→ **DATA SHOWN**
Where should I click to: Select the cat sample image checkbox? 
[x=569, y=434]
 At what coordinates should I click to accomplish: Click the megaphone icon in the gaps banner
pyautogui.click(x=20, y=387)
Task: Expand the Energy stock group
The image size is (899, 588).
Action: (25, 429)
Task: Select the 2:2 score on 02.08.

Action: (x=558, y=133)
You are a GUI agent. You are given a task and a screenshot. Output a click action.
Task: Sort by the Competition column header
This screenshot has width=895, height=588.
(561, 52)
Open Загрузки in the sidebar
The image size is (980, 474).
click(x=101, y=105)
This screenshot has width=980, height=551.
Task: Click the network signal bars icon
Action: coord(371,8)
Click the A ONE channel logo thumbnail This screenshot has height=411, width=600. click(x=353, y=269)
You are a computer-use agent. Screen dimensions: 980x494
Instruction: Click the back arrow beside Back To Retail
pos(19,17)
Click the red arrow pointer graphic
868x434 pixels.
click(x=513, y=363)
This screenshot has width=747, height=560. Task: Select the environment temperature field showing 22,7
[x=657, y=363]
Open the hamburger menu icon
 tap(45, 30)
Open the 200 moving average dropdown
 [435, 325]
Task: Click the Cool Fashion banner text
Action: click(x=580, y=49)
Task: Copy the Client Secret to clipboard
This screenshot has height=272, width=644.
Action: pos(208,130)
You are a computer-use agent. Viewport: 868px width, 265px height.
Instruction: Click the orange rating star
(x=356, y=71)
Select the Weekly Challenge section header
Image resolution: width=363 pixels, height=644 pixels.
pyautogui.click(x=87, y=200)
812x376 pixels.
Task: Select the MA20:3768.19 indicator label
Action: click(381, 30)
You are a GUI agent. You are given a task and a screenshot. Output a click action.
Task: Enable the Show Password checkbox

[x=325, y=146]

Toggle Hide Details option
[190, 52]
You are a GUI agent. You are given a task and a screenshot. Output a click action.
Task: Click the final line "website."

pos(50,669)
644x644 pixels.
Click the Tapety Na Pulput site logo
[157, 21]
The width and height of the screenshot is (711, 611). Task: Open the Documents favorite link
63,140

→ **WORK TO BE COMPLETED**
Word for word, repeat the records above.

→ **ANSWER SPACE**
Where should I click to: Select the cat sample image checkbox? 
[x=569, y=434]
 At what coordinates should I click to accomplish: Click the megaphone icon in the gaps banner
pyautogui.click(x=20, y=387)
Task: Expand the Energy stock group
The image size is (899, 588).
Action: (25, 429)
Task: Select the 2:2 score on 02.08.

Action: (x=558, y=133)
You are a GUI agent. You are given a task and a screenshot. Output a click action.
Task: Sort by the Competition column header
This screenshot has width=895, height=588.
(561, 52)
Open Загрузки in the sidebar
The image size is (980, 474).
click(x=101, y=105)
This screenshot has width=980, height=551.
Task: Click the network signal bars icon
Action: coord(371,8)
Click the A ONE channel logo thumbnail This screenshot has height=411, width=600. click(x=353, y=269)
You are a computer-use agent. Screen dimensions: 980x494
Instruction: Click the back arrow beside Back To Retail
pos(19,17)
Click the red arrow pointer graphic
868x434 pixels.
click(x=513, y=363)
This screenshot has width=747, height=560. Task: Select the environment temperature field showing 22,7
[x=657, y=363]
Open the hamburger menu icon
 tap(45, 30)
Open the 200 moving average dropdown
 [435, 325]
Task: Click the Cool Fashion banner text
Action: click(x=580, y=49)
Task: Copy the Client Secret to clipboard
This screenshot has height=272, width=644.
Action: pos(208,130)
You are a computer-use agent. Viewport: 868px width, 265px height.
Instruction: Click the orange rating star
(x=356, y=71)
Select the Weekly Challenge section header
Image resolution: width=363 pixels, height=644 pixels.
pyautogui.click(x=87, y=200)
812x376 pixels.
Task: Select the MA20:3768.19 indicator label
Action: click(381, 30)
You are a GUI agent. You are given a task and a screenshot. Output a click action.
Task: Enable the Show Password checkbox

[x=325, y=146]

Toggle Hide Details option
[190, 52]
You are a GUI agent. You are given a task and a screenshot. Output a click action.
Task: Click the final line "website."

pos(50,669)
644x644 pixels.
Click the Tapety Na Pulput site logo
[157, 21]
The width and height of the screenshot is (711, 611). Task: Open the Documents favorite link
63,140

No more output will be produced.